Begin Records for this task

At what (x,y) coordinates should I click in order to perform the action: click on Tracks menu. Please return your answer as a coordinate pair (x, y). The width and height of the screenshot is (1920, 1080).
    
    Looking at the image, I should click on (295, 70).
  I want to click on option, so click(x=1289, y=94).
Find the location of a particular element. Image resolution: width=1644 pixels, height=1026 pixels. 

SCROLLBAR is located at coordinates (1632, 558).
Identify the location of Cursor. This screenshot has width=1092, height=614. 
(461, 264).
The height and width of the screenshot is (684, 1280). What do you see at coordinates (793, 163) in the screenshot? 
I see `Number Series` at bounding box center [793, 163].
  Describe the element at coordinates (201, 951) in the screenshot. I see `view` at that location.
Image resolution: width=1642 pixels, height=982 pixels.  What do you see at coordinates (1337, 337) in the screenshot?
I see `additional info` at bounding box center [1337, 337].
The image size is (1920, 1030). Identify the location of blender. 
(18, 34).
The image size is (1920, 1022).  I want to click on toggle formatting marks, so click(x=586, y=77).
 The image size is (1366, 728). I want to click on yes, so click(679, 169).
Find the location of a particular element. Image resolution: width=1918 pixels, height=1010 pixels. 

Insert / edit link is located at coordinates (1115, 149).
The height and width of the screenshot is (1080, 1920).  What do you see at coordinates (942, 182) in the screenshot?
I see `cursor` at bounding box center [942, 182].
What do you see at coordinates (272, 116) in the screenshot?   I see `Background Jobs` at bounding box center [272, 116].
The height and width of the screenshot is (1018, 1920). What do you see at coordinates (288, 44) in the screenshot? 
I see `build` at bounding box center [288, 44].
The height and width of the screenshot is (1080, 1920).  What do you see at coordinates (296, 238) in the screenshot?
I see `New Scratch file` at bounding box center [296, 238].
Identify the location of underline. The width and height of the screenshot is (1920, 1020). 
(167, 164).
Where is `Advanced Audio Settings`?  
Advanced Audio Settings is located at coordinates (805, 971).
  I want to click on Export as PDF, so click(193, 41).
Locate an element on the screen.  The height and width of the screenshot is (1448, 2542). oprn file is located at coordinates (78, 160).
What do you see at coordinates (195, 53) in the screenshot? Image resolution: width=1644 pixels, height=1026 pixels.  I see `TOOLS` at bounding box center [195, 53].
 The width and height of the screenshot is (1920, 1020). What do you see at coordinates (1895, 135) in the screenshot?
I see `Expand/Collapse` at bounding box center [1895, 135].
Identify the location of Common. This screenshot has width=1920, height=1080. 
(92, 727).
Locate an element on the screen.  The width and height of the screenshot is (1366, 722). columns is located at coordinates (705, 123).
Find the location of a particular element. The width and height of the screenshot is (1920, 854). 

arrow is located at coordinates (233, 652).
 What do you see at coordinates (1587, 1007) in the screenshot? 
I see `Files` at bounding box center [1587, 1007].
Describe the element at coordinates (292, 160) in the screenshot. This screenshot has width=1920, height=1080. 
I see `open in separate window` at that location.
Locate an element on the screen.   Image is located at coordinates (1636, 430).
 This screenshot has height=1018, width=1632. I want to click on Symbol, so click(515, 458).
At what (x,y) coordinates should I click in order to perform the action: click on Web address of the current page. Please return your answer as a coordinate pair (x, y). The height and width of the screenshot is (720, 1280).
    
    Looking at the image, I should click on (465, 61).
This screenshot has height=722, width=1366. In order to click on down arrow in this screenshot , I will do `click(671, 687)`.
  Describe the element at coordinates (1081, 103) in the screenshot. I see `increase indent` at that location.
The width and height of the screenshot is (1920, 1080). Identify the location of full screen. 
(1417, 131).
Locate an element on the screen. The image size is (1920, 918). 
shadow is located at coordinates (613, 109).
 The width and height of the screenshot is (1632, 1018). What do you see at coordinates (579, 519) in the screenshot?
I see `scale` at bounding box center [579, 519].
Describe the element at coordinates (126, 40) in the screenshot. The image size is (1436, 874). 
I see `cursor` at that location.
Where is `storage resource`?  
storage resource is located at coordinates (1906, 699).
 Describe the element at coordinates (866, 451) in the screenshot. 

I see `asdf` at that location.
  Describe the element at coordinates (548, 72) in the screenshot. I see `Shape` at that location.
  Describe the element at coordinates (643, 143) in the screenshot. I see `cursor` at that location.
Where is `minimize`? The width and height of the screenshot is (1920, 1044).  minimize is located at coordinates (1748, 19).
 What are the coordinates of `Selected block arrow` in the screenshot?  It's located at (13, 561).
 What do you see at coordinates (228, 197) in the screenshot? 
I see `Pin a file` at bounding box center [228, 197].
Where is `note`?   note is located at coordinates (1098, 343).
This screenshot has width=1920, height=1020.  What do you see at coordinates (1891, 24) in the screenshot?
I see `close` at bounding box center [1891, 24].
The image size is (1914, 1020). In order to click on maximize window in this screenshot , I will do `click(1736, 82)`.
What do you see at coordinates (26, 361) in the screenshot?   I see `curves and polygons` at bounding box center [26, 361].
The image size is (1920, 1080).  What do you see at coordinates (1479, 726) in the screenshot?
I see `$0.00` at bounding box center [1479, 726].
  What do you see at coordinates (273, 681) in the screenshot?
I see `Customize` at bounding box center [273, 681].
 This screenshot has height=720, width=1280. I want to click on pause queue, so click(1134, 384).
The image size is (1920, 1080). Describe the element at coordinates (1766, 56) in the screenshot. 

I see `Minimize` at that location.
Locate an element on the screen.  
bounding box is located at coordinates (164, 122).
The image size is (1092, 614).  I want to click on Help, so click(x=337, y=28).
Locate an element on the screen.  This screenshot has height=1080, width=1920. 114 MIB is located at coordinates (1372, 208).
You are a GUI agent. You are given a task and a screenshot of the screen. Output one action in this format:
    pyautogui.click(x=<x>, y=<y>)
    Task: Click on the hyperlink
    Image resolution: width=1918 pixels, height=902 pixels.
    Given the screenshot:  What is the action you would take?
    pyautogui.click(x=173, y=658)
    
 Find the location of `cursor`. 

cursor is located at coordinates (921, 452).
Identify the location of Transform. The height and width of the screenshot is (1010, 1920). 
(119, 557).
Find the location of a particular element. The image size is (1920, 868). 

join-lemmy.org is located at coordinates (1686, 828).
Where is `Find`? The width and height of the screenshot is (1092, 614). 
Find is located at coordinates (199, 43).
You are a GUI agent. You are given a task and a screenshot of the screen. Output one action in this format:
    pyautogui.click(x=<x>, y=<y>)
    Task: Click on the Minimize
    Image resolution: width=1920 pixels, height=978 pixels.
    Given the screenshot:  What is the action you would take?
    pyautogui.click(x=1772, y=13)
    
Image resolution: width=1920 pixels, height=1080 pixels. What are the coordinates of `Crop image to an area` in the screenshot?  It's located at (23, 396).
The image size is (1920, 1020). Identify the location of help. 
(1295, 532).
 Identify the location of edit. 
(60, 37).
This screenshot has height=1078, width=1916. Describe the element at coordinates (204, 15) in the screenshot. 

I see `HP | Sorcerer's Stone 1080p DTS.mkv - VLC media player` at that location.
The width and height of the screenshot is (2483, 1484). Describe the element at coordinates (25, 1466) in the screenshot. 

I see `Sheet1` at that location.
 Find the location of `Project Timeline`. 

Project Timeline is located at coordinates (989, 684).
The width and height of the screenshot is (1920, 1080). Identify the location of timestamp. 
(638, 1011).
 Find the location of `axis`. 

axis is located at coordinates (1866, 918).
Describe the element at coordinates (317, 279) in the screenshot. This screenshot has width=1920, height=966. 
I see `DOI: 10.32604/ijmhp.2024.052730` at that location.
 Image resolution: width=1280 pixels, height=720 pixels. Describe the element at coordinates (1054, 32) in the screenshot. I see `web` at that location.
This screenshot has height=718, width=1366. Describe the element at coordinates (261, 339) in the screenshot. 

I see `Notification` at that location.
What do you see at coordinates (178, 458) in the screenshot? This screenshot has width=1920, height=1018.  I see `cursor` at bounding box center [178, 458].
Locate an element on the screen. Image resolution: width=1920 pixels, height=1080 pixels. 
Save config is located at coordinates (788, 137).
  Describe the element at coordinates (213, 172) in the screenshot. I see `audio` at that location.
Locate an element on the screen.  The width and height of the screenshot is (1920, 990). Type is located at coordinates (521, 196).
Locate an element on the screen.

End Records for this task

Can you rewrite the listing, starting at its first line and ending at the line that contains "center [1337, 337].", substituting "Edit menu" for "Tracks menu" and leaving everything else unchanged?

At what (x,y) coordinates should I click in order to perform the action: click on Edit menu. Please return your answer as a coordinate pair (x, y). The width and height of the screenshot is (1920, 1080).
    
    Looking at the image, I should click on (295, 70).
  I want to click on option, so click(x=1289, y=94).
Find the location of a particular element. Image resolution: width=1644 pixels, height=1026 pixels. 

SCROLLBAR is located at coordinates (1632, 558).
Identify the location of Cursor. This screenshot has width=1092, height=614. 
(461, 264).
The height and width of the screenshot is (684, 1280). What do you see at coordinates (793, 163) in the screenshot? 
I see `Number Series` at bounding box center [793, 163].
  Describe the element at coordinates (201, 951) in the screenshot. I see `view` at that location.
Image resolution: width=1642 pixels, height=982 pixels.  What do you see at coordinates (1337, 337) in the screenshot?
I see `additional info` at bounding box center [1337, 337].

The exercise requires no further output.